EXERCISE BRIEF:
Express the lines below as a JSON list of strings, one string per line, leaving out blank lines. Cover every item.

RECORDED INFORMATION:

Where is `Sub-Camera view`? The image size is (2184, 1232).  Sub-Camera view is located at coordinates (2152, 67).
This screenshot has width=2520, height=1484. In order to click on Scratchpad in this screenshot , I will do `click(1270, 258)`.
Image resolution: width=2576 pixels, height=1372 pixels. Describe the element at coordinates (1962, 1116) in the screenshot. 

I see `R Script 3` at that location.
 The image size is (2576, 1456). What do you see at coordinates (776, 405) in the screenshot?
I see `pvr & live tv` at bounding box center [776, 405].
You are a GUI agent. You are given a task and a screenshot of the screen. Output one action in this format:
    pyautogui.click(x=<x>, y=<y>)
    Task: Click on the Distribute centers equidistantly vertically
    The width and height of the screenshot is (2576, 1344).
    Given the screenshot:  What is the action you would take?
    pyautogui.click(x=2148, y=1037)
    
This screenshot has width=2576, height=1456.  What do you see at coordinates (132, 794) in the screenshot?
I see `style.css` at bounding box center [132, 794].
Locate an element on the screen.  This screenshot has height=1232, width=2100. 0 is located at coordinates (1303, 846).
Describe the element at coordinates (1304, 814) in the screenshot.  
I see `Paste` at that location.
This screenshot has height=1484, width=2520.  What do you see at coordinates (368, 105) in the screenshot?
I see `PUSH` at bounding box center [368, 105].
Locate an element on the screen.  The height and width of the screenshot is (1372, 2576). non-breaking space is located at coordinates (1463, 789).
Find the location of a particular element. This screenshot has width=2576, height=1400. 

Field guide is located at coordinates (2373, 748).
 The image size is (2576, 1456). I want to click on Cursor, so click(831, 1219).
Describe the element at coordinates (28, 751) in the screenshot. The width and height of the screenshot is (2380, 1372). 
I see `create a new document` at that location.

EXERCISE RESPONSE:
[
  "Where is `Sub-Camera view`? The image size is (2184, 1232).  Sub-Camera view is located at coordinates (2152, 67).",
  "This screenshot has width=2520, height=1484. In order to click on Scratchpad in this screenshot , I will do `click(1270, 258)`.",
  "Image resolution: width=2576 pixels, height=1372 pixels. Describe the element at coordinates (1962, 1116) in the screenshot. ",
  "I see `R Script 3` at that location.",
  " The image size is (2576, 1456). What do you see at coordinates (776, 405) in the screenshot?",
  "I see `pvr & live tv` at bounding box center [776, 405].",
  "You are a GUI agent. You are given a task and a screenshot of the screen. Output one action in this format:",
  "    pyautogui.click(x=<x>, y=<y>)",
  "    Task: Click on the Distribute centers equidistantly vertically",
  "    The width and height of the screenshot is (2576, 1344).",
  "    Given the screenshot:  What is the action you would take?",
  "    pyautogui.click(x=2148, y=1037)",
  "This screenshot has width=2576, height=1456.  What do you see at coordinates (132, 794) in the screenshot?",
  "I see `style.css` at bounding box center [132, 794].",
  "Locate an element on the screen.  This screenshot has height=1232, width=2100. 0 is located at coordinates (1303, 846).",
  "Describe the element at coordinates (1304, 814) in the screenshot.  ",
  "I see `Paste` at that location.",
  "This screenshot has height=1484, width=2520.  What do you see at coordinates (368, 105) in the screenshot?",
  "I see `PUSH` at bounding box center [368, 105].",
  "Locate an element on the screen.  The height and width of the screenshot is (1372, 2576). non-breaking space is located at coordinates (1463, 789).",
  "Find the location of a particular element. This screenshot has width=2576, height=1400. ",
  "Field guide is located at coordinates (2373, 748).",
  " The image size is (2576, 1456). I want to click on Cursor, so click(831, 1219).",
  "Describe the element at coordinates (28, 751) in the screenshot. The width and height of the screenshot is (2380, 1372). ",
  "I see `create a new document` at that location."
]